原始数据
head(data)
大类 数量 天后下单
1 葡提类 5 1
2 葡提类 9 1
3 葡提类 6 1
4 葡提类 8 1
5 葡提类 9 1
6 枣 3 1
自己编的密度函数
密度
<-function(mydata,x){
myvar=var(mydata)
fx<-(2*pi_set(10000)*myvar)^-0.5*exp(-(x-mean(mydata))^2/2*myvar)
return(fx)}
naive.bayes.prediction<-function(condition.vec){
probility_1_day<-
sum((data[,1])==condition.vec[1]&data[,3]==1)/sum(data[,3]==1)*密度(data[,3],1)*密度(subset(data,天后下单==1)[,2],condition.vec[2])
probility_2_day<-
sum((data[,1])==condition.vec[1]&data[,3]==2)/sum(data[,3]==2)* 密度(data[,3],2) *密度(subset(data,天后下单==2)[,2],condition.vec[2])
probility_3_day<-
sum((data[,1])==condition.vec[1]&data[,3]==3)/sum(data[,3]==3)* 密度(data[,3],3) *密度(subset(data,天后下单==3)[,2],condition.vec[2])
probility_4_day<-
sum((data[,1])==condition.vec[1]&data[,3]==4)/sum(data[,3]==4)* 密度(data[,3],4)*密度(subset(data,天后下单==4)[,2],condition.vec[2])
probility_5_day<-
sum((data[,1])==condition.vec[1]&data[,3]==5)/sum(data[,3]==5)* 密度(data[,3],5) *密度(subset(data,天后下单==5)[,2],condition.vec[2])
probility_6_day<-
sum((data[,1])==condition.vec[1]&data[,3]==6)/sum(data[,3]==6)* 密度(data[,3],6) *密度(subset(data,天后下单==6)[,2],condition.vec[2])
probility_7_day<-
sum((data[,1])==condition.vec[1]&data[,3]==7)/sum(data[,3]==7)* 密度(data[,3],7) *密度(subset(data,天后下单==7)[,2],condition.vec[2])

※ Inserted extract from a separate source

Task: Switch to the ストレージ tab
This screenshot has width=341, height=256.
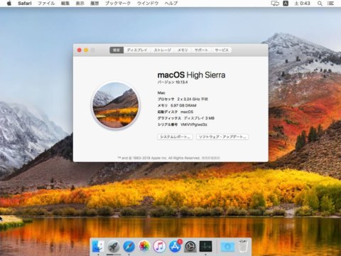Action: (x=163, y=50)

天数<-c('probility_1_day','probility_2_day','probility_2_day'
)
day<-c('probility_1_day','probility_2_day','probility_3_day','probility_4_day','probility_5_day','probility_6_day','probility_7_day')
dentisty<-c(probility_1_day,probility_2_day,probility_3_day,probility_4_day,probility_5_day,probility_6_day,probility_7_day)
jieguo<-data.frame(day,dentisty)
return(jieguo)}
跑一下
> naive.bayes.prediction(c("葡提类",4))
Error in x - mean(mydata) : 二进列运算符中有非数值参数
老是出现错误
sum((data[,1])=="葡提类"&data[,3]==4)/sum(data[,3]==4)*密度(subset(data,天后下单==4)[,2],4)*密度(data[,3],4)
[1] 1.074741e-06
挨个拎出来又可以,实在是找不出原因,望大神相助